Parallel Computing With CUDA Extensions (Part 2)

Parallel Computing With CUDA Extensions Part 2

A “kernel” in CUDA terms can be thought of as a series of instructions to be carried out
by a computation unit on a GPU. Basically a regular program.

1. You write kernels / code as if it where regular serial (top to bottom) programs, like
those designed to run on a single thread.

2. You tell the GPU to launch this code, and it will do so on multiple threads. (you can define how many)

But won’t this lead to the same code being executed multiple times?
Yes, it will, but that will be explained later.
If you write code to output “Hello World” and ask the GPU to run this on 50 threads,
you’ll be greeted back 50 times, and it will all happen in parallel.

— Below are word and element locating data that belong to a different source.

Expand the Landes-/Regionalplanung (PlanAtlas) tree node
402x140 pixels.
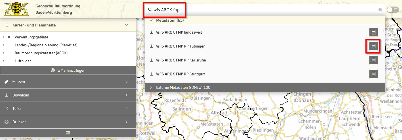tap(3, 45)
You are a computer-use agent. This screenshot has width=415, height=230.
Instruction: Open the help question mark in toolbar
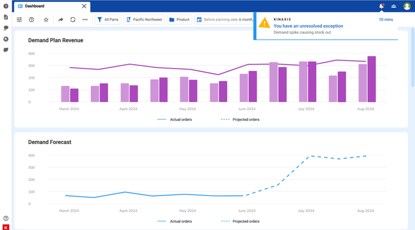(x=32, y=19)
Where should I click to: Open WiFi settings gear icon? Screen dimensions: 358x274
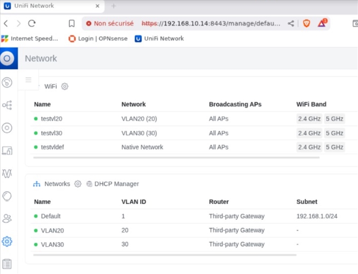[x=65, y=86]
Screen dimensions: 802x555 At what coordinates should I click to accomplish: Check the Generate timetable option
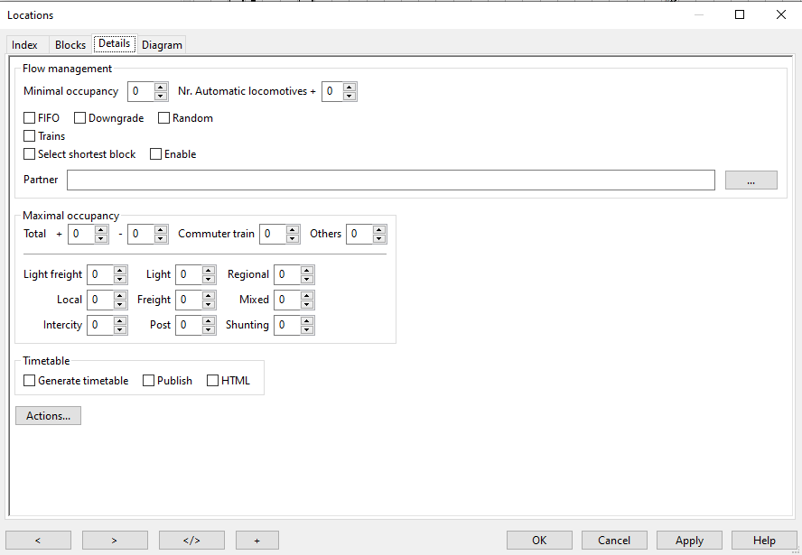[x=30, y=381]
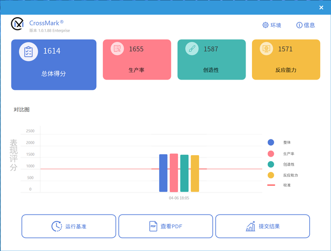Close the CrossMark window
The image size is (331, 251).
point(322,7)
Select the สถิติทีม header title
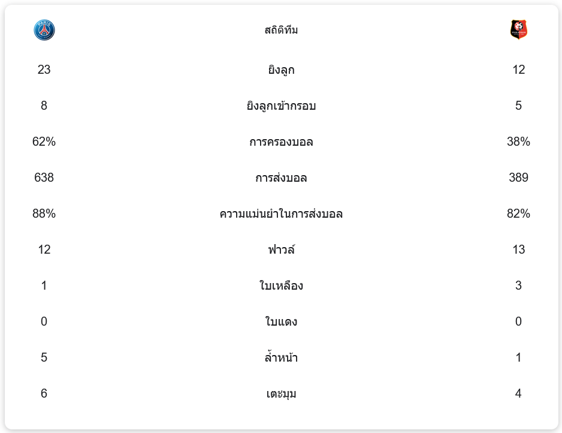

But let’s say that your program code contains a vector of 50 floats.
For each of those floats you want something done, the same way, as fast as possible..
You tell the GPU to spawn 50 threads to work on this kernel (program code).

Inside the kernel when run on the GPU, each thread can connect to one vector member, and have full control over which thread works with what member of the vector.

Each thread starts doing the work as instructed in the code received from the CPU.

As an example, let’s say that when running the code on a CPU only, the CPU would have to traverse the vector members one by one, do the job needed, and continue on to the next member to do the same.
The total execution time for the task would vary based on how busy the CPU was and other factors, but let’s assume that we have 50 members that each needs 10 ms to be processed.

Easily this would take 50 x 10 ms (500 ms) to complete, as we work in a non-parallel way.
If we compare this to how the execution would be done in a GPU assisted way,
the time needed to process each element might be a bit higher, because of the general fact that the working unit will not be as fast as a regular CPU thread, so let’s say 20 ms per member.

The difference is that because these tasks are all started in parallel, they would finish processing the whole vector of 50 members in just 20 ms compared to the CPU, that would need to use 10 ms x 50 members, giving us 500 ms!

To not loose focus, it might help
to visualize situations in programming that could benefit from being able to do several equal tasks at the same time.

One thing that comes to my mind is in image editing applications. When you have an image consisting of millions of pixels, there will be several thousand pixels that share the same characteristics / properties, like color and brightness.
If you where to write a function to lighten or change the color of all those equal pixels, you’d basically have a job that could benefit from being executed simultaneously, rather than doing the same thing to each pixel in a linear fashion.

Usually, when programming using only the CPU, launching and running threads in parallel is considered an expensive and cumbersome activity.
The whole point of using the GPU as a processing unit for “regular” tasks is that it’s very good at certain things, like these two:

1. Launch a lot of threads (and “a lot” is MANY, think thousands)
2. To actually run these threads in parallel

So GPU’s makes perfect candidates for doing the kind of processing that’s lacking in regular CPU’s.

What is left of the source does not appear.